Topswara.com -- Perundungan terhadap anak kembali menyayat nurani publik. Kali ini terjadi pada seorang siswa SMP di Gunungkidul yang menjadi korban kekerasan oleh teman satu sekolah. Tak hanya dianiaya, pelaku juga membawa tuak saat melakukan aksi tersebut. Ironisnya, pelakunya adalah teman sebaya sang korban (detik.com, 16/05/2025).
Peristiwa itu bukan kasus tunggal. Jaringan Pemantau Pendidikan Indonesia (JPPI) mencatat peningkatan kasus kekerasan di sekolah dari 285 kasus (2023) menjadi 293 kasus per Oktober 2024. Sebanyak 31 persennya adalah kasus perundungan (Jawapos.com, 24/10/2024).

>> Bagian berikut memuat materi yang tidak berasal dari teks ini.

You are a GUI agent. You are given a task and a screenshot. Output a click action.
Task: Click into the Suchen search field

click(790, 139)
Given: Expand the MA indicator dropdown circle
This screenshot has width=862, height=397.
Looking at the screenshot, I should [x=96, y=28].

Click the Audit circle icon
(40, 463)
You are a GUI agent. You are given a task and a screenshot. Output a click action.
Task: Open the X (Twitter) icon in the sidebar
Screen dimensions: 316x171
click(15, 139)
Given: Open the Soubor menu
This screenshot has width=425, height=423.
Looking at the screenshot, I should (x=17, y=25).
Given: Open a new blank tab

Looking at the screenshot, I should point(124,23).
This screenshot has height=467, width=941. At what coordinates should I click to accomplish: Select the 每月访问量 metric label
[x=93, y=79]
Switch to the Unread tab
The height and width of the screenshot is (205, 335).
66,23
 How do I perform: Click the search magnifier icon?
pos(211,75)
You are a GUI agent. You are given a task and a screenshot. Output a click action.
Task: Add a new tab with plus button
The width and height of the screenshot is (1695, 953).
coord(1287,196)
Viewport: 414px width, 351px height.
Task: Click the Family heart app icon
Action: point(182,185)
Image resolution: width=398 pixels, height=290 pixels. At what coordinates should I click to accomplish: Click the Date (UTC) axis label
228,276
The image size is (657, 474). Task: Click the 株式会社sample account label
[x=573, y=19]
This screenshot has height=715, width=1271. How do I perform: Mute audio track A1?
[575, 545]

Data dari Komisi Perlindungan Anak Indonesia (KPAI), sepanjang tahun 2023 hingga awal tahun 2025, sebanyak 3.800 anak mengalami trauma mental akibat kekerasan dan perundangan (svr.nu.or.id, 19/02/2025).
Ratusan bukanlah angka yang sedikit. Bahkan yang trauma mencapai ribuan anak. Ini memberikan fakta bahwa perundungan bukan satu dua peristiwa saja. Inilah fenomena gunung es, yang nampak sedikit di permukaan namun jauh lebih banyak dari yang terdata.
Pemerintah tidak menutup mata atas persoalan ini. Ada berbagai upaya yang dilakukan untuk mengatasinya, seperti membuat aturan, membentuk Satgas dan mengadakan sosialisasi serta pelatihan.
Ironisnya, alih-alih berhenti, kasus kekerasan dan perundangan terus terjadi, bahkan cenderung meningkat. Fakta ini menunjukkan bahwa segala upaya yang dilakukan masih belum menyentuh akar persoalan.
Sekularisme dan Kapitalisme Biang Keroknya
Perundungan hanyalah salah satu dari banyak kerusakan moral yang lahir dari sistem hidup sekuler liberal kapitalistik yang tengah diterapkan saat ini. Sistem ini memisahkan agama dari kehidupan dan menjadikan kebebasan sebagai standar bertindak.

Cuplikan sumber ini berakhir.